Task item: Below are entries; copy exactly the lines from the one with "10.21 (27, 862)" through the one with "3.13 (18, 1180)", both included, and leave out the rest.
[[ Records provided open ]]
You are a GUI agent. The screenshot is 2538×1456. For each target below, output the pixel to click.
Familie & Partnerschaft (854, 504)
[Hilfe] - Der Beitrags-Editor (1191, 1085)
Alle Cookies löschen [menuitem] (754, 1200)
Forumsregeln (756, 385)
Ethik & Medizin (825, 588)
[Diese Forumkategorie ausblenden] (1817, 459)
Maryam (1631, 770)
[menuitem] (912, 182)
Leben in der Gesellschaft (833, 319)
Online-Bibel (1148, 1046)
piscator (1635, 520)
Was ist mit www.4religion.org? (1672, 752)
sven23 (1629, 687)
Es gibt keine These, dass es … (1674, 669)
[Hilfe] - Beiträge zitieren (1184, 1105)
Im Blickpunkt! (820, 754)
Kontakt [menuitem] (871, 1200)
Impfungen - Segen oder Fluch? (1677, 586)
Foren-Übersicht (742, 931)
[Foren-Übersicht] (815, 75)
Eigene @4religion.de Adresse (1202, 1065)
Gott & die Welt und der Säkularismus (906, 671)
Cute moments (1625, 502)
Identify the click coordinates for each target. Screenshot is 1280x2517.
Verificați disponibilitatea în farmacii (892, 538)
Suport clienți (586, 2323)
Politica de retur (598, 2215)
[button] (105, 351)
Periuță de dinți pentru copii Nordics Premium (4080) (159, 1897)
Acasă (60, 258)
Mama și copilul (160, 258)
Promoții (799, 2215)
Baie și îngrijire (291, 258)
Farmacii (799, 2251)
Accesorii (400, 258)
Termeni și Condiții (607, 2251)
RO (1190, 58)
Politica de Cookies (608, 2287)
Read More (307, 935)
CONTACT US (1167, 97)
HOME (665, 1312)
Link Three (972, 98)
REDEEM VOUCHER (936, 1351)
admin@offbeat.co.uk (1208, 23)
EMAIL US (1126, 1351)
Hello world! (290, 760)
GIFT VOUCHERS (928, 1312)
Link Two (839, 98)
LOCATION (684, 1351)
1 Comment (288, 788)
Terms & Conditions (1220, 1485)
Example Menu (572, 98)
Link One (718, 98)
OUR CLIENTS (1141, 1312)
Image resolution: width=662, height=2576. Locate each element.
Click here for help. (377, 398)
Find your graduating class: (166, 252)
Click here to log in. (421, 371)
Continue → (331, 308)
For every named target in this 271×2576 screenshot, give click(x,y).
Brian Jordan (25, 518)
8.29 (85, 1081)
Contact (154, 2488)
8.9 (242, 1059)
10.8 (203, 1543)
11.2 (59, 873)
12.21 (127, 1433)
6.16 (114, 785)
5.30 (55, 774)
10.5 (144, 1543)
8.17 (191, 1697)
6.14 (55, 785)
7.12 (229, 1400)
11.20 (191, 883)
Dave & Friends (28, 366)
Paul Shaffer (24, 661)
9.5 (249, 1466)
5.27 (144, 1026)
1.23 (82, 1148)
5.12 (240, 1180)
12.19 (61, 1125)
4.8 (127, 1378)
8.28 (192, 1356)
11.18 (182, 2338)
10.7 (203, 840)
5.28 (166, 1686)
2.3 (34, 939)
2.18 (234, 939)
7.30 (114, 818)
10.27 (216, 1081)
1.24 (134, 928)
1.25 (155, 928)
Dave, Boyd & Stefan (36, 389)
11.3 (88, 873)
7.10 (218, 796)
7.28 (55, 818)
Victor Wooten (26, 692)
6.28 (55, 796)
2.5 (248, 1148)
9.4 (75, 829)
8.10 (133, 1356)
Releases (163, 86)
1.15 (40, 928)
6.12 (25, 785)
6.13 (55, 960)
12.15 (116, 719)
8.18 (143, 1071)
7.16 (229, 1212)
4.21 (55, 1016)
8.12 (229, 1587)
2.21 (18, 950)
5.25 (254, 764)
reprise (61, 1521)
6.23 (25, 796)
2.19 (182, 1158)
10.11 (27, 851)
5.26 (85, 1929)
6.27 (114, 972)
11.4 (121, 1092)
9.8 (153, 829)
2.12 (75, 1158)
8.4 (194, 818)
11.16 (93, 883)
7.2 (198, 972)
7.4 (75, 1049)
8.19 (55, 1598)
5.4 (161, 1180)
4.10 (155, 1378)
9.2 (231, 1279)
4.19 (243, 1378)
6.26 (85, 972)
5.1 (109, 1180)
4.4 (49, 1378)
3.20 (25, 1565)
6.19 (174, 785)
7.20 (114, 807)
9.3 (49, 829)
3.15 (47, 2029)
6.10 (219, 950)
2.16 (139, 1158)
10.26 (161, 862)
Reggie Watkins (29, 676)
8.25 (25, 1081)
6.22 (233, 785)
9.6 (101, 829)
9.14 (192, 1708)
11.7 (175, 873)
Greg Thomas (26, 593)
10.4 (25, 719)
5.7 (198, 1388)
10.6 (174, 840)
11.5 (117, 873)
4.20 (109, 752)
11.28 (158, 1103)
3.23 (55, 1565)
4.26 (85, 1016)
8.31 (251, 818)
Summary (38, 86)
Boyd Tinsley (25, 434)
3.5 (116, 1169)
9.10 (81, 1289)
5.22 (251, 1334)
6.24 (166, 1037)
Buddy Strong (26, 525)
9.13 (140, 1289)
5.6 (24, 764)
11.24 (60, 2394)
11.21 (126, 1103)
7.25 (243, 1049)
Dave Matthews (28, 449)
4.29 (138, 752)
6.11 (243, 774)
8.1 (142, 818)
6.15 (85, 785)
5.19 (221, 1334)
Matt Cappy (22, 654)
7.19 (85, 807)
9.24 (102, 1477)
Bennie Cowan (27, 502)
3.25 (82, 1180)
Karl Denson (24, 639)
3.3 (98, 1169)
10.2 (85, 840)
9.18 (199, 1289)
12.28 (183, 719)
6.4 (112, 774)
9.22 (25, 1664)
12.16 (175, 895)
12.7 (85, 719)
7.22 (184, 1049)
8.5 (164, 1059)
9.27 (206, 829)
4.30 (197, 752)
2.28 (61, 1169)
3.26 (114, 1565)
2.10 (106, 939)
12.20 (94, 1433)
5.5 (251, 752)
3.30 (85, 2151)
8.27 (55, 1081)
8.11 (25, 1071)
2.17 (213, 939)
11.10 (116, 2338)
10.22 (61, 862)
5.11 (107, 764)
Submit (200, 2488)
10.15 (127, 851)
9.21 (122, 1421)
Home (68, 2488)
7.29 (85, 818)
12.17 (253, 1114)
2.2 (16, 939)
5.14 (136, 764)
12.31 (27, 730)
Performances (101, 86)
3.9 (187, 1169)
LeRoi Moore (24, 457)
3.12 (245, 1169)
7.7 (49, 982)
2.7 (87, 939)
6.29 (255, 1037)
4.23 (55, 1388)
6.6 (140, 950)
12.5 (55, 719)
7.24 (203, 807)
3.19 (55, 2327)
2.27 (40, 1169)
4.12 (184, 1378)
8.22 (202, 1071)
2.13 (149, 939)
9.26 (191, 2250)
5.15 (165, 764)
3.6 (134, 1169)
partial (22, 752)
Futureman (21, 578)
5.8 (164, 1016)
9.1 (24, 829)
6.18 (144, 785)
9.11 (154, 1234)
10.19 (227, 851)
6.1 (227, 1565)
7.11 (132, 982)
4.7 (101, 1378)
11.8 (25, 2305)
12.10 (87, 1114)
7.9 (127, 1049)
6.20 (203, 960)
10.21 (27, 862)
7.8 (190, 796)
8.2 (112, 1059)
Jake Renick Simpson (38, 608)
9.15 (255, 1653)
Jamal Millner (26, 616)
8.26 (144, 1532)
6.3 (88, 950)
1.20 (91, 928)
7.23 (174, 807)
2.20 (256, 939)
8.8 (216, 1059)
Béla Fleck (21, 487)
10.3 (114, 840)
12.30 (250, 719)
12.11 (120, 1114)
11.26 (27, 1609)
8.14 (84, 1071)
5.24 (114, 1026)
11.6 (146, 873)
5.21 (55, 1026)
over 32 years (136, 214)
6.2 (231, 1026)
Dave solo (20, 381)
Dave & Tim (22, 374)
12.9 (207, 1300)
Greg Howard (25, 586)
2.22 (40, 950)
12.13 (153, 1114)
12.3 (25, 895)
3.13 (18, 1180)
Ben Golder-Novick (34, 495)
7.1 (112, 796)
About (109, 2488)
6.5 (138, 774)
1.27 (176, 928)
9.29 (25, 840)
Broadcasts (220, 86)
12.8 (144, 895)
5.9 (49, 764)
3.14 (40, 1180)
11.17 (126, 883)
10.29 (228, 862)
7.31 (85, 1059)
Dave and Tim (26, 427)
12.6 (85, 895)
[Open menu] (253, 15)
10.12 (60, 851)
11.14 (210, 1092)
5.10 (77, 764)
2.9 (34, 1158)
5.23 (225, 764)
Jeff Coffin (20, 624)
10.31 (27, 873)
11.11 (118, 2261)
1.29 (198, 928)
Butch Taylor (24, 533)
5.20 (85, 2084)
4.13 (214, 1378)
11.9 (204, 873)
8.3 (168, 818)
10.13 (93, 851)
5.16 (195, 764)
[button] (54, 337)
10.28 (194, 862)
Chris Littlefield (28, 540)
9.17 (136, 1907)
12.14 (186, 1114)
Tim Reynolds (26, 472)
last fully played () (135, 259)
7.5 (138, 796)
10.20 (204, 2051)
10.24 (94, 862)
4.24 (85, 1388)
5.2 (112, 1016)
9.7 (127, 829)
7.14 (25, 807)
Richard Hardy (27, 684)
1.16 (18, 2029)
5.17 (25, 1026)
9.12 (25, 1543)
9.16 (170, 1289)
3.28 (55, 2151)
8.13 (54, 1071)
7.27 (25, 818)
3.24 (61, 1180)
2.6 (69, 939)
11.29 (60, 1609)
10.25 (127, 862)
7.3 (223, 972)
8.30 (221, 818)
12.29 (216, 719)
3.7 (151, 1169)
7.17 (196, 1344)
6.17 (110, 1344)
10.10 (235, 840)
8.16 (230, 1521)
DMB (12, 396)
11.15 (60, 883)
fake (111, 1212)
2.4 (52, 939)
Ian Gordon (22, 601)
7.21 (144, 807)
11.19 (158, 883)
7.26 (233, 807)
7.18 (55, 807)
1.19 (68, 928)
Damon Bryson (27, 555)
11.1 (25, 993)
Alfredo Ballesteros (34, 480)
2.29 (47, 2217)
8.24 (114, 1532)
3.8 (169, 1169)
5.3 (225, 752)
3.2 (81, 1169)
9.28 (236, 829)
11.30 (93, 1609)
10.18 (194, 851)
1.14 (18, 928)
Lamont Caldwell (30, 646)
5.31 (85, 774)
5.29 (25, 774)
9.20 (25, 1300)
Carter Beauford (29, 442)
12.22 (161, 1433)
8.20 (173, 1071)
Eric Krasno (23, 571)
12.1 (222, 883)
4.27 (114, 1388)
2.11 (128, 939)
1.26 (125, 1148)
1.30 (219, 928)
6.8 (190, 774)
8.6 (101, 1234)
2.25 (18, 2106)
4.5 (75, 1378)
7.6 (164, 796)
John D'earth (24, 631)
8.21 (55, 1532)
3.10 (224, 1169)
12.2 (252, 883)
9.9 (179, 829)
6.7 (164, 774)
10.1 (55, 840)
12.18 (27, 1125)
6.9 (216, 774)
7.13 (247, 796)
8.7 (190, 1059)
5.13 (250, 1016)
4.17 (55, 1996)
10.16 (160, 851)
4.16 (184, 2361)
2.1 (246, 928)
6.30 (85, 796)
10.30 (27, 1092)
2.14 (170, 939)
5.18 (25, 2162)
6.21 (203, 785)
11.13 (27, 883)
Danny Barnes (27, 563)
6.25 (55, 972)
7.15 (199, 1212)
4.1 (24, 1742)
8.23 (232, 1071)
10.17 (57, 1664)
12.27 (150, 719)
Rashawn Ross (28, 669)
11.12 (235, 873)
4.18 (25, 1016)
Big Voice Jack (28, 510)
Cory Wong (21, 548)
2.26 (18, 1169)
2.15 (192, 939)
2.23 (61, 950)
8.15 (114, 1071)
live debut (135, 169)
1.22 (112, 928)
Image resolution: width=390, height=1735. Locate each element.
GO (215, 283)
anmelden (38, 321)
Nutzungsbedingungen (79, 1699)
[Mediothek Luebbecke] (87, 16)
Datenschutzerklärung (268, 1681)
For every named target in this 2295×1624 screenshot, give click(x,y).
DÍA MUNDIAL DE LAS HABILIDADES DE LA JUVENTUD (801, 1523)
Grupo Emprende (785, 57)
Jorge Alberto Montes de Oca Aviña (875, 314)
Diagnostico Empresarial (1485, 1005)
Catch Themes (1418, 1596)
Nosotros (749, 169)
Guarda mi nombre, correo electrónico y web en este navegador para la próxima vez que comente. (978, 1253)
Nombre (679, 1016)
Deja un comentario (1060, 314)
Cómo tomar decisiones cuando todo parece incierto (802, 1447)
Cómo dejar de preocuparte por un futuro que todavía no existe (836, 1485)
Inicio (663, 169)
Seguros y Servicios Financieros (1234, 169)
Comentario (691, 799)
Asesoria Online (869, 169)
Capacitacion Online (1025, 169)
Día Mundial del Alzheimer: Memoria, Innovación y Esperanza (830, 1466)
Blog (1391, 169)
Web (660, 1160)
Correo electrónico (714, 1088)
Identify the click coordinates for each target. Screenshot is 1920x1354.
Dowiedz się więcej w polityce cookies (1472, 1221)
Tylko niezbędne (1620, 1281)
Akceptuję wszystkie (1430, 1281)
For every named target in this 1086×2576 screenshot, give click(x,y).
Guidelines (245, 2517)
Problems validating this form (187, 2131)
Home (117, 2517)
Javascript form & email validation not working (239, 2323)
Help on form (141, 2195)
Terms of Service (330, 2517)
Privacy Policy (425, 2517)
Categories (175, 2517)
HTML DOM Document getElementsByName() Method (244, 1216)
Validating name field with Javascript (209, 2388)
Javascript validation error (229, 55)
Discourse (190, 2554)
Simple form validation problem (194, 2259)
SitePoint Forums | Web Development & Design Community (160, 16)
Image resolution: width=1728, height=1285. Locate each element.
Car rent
[[ Records provided closed ]]
Response for this exercise:
10.21 (27, 862)
7.8 (190, 796)
8.2 (112, 1059)
Jake Renick Simpson (38, 608)
9.15 (255, 1653)
Jamal Millner (26, 616)
8.26 (144, 1532)
6.3 (88, 950)
1.20 (91, 928)
7.23 (174, 807)
2.20 (256, 939)
8.8 (216, 1059)
Béla Fleck (21, 487)
10.3 (114, 840)
12.30 (250, 719)
12.11 (120, 1114)
11.26 (27, 1609)
8.14 (84, 1071)
5.24 (114, 1026)
11.6 (146, 873)
5.21 (55, 1026)
over 32 years (136, 214)
6.2 (231, 1026)
Dave solo (20, 381)
Dave & Tim (22, 374)
12.9 (207, 1300)
Greg Howard (25, 586)
2.22 (40, 950)
12.13 (153, 1114)
12.3 (25, 895)
3.13 (18, 1180)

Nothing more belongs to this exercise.